I never wanted a career, though I considered myself a feminist. Is that an oxymoron? I couldn’t imagine myself in any profession. A librarian? Dull. A lawyer? Couldn’t face it. But classics turned out to be a lucky field for me in the ’80s. I was content to find a job teaching Latin at an excellent girls’ school.
I was an earnest teacher. My students could write “This sucks!” on their saddle shoes with impunity, but had to be able to identify”absolute absolutes”and “historical infinitives” to prove they were doing the translation. They bragged that they knew more Latin than their brothers and boyfriends at the prestigious boys’ school across town. It is true that I drove them through the Jenney, the first-year text, at a rapid pace, and required the upper-level classes to scan poetry at sight. I learned that girls preferred Ovid, Virgil, Catullus, and Horace to Cicero. After Cicero reduced a smart student to tears and others looked perplexed, I made a decision. Poetry would drive my program. The point was to make them love Latin literature.
Like most teachers, I had an avocation. I was an aspiring writer. And on the weekends I began to write reviews, articles, and essays. In retrospect, I wasted too much time on bubbly features and should have stuck to reviews.
And it didn’t occur to me that I was grossly underpaid. Later, I was appalled to find the freelancing men were paid more. Yes, there is sex discrimination in writing. But in the ’80s I felt empowered! I was a writer. There were no limits for me.
Were people happy for me? Not especially. And freelance writers were cautious allies at best, competing for the same jobs. At an informal meeting of women writers, a middle-aged woman said (loudly so I would hear) that I got assignments because I was “cute.” Cuteness wasn’t my thing: I had a bad haircut, no makeup, wore jeans and cowgirl boots.

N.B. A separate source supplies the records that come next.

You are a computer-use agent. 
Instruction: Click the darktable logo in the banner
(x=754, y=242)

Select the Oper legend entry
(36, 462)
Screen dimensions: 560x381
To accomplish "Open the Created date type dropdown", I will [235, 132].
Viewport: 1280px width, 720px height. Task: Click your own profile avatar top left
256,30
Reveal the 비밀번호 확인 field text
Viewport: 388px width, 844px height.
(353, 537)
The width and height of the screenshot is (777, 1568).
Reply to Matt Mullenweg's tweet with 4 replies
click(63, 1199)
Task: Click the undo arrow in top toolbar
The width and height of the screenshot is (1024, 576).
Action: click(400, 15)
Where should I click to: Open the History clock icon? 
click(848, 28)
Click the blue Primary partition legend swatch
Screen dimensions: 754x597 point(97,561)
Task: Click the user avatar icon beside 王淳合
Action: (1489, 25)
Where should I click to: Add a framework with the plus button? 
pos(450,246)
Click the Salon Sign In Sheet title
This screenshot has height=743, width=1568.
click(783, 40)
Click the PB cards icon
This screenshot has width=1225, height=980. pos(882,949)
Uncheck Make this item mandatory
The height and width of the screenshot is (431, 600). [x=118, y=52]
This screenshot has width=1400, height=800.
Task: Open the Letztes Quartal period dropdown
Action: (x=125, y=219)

Did the cowgirl boots give me an aura? Should I have thanked her for the “compliment?” But later, I did know what she meant. Haggard after a hospitalization, I heard a male editor say, “She didn’t used to look this way.” Divas need to be young and pretty.
Still, I didn’t know any of that in the ’80s. We have to enjoy our youth while we’re young. And I was so excited about everything back then. I’m glad I didn’t focus on the negative.
The best thing was the joy of new experiences.